PROBLEM TO WORK ON: Copy out exactly the lines from the start of the data to the line containing "Given: Switch to the Send SMS tab". Include both.

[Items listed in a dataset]
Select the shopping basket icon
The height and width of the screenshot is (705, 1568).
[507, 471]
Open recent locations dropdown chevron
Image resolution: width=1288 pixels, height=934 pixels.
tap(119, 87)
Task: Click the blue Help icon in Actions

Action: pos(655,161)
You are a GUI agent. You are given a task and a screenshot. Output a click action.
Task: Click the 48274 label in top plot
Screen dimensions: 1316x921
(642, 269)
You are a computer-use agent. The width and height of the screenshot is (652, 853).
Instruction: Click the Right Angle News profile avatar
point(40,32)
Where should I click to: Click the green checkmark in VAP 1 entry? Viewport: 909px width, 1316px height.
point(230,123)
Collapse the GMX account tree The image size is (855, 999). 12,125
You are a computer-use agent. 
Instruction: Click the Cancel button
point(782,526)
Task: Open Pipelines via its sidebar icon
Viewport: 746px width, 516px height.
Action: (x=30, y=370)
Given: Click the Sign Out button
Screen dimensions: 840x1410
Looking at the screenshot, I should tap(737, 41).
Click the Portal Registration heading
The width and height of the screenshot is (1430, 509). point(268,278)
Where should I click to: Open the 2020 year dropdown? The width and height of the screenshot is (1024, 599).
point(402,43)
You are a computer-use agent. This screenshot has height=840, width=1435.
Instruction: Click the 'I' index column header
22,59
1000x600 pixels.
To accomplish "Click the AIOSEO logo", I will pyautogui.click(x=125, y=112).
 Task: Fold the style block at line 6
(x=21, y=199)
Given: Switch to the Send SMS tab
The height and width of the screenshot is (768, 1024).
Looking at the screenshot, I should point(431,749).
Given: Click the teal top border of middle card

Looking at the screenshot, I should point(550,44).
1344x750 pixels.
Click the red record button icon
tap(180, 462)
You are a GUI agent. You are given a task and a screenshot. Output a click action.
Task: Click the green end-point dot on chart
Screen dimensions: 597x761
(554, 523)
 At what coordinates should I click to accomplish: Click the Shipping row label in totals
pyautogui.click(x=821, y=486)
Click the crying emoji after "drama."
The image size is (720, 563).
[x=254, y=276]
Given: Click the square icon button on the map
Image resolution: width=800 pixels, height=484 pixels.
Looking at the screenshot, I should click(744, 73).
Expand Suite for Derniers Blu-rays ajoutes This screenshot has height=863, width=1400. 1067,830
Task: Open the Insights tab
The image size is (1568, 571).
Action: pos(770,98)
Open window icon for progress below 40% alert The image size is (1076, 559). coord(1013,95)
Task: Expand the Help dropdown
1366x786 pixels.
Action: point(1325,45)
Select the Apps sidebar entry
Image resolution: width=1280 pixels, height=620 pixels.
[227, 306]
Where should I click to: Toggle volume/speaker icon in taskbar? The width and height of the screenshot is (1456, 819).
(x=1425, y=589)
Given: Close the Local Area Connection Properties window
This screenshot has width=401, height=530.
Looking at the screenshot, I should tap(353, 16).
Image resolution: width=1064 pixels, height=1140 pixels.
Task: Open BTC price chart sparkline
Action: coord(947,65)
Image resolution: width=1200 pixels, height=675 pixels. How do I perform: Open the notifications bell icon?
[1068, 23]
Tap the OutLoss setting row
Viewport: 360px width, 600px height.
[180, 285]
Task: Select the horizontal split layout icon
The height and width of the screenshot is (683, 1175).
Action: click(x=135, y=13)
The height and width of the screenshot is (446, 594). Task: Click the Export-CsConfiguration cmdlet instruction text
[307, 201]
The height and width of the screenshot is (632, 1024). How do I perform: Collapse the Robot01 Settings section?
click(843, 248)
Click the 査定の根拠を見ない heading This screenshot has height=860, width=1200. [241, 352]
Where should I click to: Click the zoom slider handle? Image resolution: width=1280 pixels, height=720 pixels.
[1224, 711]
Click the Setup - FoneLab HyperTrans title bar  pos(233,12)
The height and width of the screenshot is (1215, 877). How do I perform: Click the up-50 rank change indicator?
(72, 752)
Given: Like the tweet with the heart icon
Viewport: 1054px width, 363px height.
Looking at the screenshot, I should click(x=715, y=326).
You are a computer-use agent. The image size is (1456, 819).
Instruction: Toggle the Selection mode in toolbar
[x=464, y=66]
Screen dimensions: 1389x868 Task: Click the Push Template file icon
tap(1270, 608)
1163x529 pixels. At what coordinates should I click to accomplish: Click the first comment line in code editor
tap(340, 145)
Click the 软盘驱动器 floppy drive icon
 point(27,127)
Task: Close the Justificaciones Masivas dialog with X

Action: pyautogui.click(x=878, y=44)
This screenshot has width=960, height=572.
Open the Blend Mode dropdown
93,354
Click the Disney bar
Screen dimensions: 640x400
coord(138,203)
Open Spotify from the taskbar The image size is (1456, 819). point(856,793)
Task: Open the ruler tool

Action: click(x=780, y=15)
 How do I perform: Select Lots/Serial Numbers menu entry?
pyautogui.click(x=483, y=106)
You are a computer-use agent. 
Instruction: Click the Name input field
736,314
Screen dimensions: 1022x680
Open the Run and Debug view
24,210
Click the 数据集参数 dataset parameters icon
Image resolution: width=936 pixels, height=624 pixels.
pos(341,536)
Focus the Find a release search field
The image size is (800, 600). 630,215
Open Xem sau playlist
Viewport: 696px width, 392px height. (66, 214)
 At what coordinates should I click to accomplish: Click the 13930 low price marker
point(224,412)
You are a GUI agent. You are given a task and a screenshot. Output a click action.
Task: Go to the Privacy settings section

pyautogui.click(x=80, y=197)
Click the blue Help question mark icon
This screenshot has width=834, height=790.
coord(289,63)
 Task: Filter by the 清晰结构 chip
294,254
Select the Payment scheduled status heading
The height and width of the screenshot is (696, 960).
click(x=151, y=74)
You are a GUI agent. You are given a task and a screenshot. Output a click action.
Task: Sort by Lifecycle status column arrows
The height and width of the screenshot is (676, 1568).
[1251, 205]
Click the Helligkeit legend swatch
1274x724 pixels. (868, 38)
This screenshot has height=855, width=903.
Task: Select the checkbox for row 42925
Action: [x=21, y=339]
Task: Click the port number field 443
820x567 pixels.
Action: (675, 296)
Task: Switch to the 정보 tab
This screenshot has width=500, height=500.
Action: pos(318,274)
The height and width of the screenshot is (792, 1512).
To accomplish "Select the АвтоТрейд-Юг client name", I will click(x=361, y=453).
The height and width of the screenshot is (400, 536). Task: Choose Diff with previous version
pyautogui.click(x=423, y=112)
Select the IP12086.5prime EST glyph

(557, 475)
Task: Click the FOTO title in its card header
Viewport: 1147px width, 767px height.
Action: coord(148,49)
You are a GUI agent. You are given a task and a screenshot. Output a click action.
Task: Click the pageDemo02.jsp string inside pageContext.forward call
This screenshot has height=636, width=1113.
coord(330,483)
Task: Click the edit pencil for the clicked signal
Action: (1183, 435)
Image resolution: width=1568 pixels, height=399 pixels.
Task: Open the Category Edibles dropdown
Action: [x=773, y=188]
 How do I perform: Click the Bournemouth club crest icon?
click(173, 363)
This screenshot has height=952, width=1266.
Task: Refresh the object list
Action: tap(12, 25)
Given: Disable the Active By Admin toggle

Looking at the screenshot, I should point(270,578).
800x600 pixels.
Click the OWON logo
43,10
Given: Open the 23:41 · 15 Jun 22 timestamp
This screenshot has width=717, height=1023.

ANSWER BOX:
Select the shopping basket icon
The height and width of the screenshot is (705, 1568).
[507, 471]
Open recent locations dropdown chevron
Image resolution: width=1288 pixels, height=934 pixels.
tap(119, 87)
Task: Click the blue Help icon in Actions

Action: pos(655,161)
You are a GUI agent. You are given a task and a screenshot. Output a click action.
Task: Click the 48274 label in top plot
Screen dimensions: 1316x921
(642, 269)
You are a computer-use agent. The width and height of the screenshot is (652, 853).
Instruction: Click the Right Angle News profile avatar
point(40,32)
Where should I click to: Click the green checkmark in VAP 1 entry? Viewport: 909px width, 1316px height.
point(230,123)
Collapse the GMX account tree The image size is (855, 999). 12,125
You are a computer-use agent. 
Instruction: Click the Cancel button
point(782,526)
Task: Open Pipelines via its sidebar icon
Viewport: 746px width, 516px height.
Action: (x=30, y=370)
Given: Click the Sign Out button
Screen dimensions: 840x1410
Looking at the screenshot, I should tap(737, 41).
Click the Portal Registration heading
The width and height of the screenshot is (1430, 509). point(268,278)
Where should I click to: Open the 2020 year dropdown? The width and height of the screenshot is (1024, 599).
point(402,43)
You are a computer-use agent. This screenshot has height=840, width=1435.
Instruction: Click the 'I' index column header
22,59
1000x600 pixels.
To accomplish "Click the AIOSEO logo", I will pyautogui.click(x=125, y=112).
 Task: Fold the style block at line 6
(x=21, y=199)
Given: Switch to the Send SMS tab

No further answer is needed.